After taking audiences by storm with his breakout masterpiece Hereditary, Ari Aster returns with Midsommar, which tells the most disturbing cinematic breakup tale.
Aster’s sophomore feature depicts a ruthless and unnerving descent into madness between two people that don’t deserve a happily ever after. Written and directed by Aster, the film stars Florence Pugh, Jack Reynor, William Jackson Harper, Will Poulter, and Vilhelm Blomgren. Midsommar follows a group of graduate students that travel to Sweden for a festival that occurs every ninety years, but they find themselves caught in the ritualistic practices of a pagan cult.
Dani and Christian are a couple on the verge of disintegration, and as shown in the trailer, no one wants out more than Christian. However, once a tragic event occurs, he decides to stay with Dani out of guilt. This then leads to Christian inviting Dani to join him and his friends on the trip to Sweden. Similar to Hereditary, Midsommar gives an intense look into grief and features a tour de force performance from its female lead.
Pugh stars as Dani, the film’s heroine who is trying to recover from a tragic event. While her co-stars do what they can, Pugh shines as the distraught protagonist, as she goes through almost every emotion during the film. It’s made clear very early on that this character suffers anxiety due to the events going on in her life, and that factors into why Christian wants to leave her. Reynor stars as Christian, the boyfriend of Dani who has been trying to break away for a while. His plan’s only reinforced by his friends Josh (Harper), Pelle (Blomgren), and Mark (Poulter), who don’t seem too fond of Dani either for the most part. Midsommar may feature a pagan cult performing raw, bone-chilling practices, but it’s still a gruesome breakup story at its core.
As soon as the group arrives in the Swedish village, they are mesmerized by its scenery and the attire of the festival participants, better known as the Harga. Dani and her distant friends are invited to participate in the daily festivities, which include maypole dancing, meditation, feasting, and consuming mind-altering drugs. At first, the villagers seem harmless but certain practices will lead to the group of friends reconsidering their decision to come, but by then it’s too late.

Supplied records:
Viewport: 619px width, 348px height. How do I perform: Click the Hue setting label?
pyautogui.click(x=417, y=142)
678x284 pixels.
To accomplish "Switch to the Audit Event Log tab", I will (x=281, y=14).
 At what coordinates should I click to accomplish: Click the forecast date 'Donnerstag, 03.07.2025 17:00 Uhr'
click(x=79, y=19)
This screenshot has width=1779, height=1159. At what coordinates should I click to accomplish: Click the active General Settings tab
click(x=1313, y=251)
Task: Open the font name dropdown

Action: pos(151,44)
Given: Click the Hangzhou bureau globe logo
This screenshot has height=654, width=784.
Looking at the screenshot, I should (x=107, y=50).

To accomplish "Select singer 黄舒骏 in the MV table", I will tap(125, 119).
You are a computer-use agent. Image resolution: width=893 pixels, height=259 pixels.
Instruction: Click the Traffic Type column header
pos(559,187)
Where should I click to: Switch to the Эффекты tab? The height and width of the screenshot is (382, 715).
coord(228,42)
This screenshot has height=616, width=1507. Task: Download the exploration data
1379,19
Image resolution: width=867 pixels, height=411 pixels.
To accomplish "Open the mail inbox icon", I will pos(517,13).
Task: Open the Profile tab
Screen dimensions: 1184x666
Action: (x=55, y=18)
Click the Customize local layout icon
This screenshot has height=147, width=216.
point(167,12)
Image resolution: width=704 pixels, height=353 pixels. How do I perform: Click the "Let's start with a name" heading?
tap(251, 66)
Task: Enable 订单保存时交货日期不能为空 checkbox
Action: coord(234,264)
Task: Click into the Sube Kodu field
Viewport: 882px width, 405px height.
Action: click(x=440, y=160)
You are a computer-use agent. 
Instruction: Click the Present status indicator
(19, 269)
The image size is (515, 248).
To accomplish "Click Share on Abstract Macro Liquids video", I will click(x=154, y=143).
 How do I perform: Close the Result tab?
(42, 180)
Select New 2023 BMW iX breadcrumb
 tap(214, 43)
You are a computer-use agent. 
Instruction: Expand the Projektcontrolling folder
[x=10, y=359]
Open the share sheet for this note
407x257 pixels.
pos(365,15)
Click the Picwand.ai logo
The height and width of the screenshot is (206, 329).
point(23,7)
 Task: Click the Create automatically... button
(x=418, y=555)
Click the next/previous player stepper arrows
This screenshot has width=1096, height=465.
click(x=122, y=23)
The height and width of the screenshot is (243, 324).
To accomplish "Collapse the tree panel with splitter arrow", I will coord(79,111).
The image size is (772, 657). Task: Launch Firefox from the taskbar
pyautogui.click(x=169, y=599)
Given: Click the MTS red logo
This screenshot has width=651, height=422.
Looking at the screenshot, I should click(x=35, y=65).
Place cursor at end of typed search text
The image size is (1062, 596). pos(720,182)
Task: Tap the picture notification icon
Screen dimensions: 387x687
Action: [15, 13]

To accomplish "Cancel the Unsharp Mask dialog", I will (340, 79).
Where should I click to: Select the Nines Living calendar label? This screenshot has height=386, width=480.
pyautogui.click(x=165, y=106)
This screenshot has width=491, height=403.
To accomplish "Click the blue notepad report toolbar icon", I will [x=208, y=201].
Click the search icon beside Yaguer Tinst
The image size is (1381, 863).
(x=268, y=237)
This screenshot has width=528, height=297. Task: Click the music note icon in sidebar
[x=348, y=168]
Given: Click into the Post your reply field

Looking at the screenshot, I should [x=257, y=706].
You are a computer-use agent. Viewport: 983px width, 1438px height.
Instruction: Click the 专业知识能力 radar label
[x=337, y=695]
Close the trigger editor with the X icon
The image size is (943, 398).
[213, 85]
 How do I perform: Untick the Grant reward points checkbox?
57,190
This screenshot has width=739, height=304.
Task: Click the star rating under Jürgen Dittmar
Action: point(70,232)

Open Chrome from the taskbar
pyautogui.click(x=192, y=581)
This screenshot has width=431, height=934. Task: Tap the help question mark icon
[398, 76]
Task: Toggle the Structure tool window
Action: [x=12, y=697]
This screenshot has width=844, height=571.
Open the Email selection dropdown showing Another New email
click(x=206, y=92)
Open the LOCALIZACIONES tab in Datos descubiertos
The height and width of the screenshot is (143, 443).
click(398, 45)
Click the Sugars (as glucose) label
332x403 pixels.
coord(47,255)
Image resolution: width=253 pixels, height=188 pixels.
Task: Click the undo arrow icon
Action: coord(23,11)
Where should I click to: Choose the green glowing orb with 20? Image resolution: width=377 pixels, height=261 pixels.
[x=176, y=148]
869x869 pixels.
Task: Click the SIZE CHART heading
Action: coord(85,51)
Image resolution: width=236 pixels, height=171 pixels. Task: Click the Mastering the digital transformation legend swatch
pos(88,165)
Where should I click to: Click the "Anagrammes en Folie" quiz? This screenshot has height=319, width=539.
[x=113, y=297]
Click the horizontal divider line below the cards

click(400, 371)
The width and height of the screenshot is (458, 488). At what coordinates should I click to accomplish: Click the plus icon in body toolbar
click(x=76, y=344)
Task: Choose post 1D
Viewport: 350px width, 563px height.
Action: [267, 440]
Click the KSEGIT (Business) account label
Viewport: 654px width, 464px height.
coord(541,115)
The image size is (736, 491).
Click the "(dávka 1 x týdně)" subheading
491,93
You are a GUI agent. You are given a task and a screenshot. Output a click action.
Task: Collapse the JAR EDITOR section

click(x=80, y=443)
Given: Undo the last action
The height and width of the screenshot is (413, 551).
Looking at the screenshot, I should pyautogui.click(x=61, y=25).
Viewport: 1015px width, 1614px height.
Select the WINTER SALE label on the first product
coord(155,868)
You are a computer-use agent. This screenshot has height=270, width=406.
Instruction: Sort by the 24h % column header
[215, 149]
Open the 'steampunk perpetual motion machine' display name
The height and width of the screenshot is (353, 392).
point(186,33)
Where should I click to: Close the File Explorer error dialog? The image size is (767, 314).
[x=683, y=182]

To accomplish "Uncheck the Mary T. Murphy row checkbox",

Complete the following:
• A. Swap "graduate students" for "college students" in the Midsommar review, then give the passage starting at "After taking audiences" and ending at "a pagan cult.".
• B. Please state how often the festival in the Midsommar review occurs.

Response list:
• A.
After taking audiences by storm with his breakout masterpiece Hereditary, Ari Aster returns with Midsommar, which tells the most disturbing cinematic breakup tale.
Aster’s sophomore feature depicts a ruthless and unnerving descent into madness between two people that don’t deserve a happily ever after. Written and directed by Aster, the film stars Florence Pugh, Jack Reynor, William Jackson Harper, Will Poulter, and Vilhelm Blomgren. Midsommar follows a group of college students that travel to Sweden for a festival that occurs every ninety years, but they find themselves caught in the ritualistic practices of a pagan cult.

• B. Every ninety years.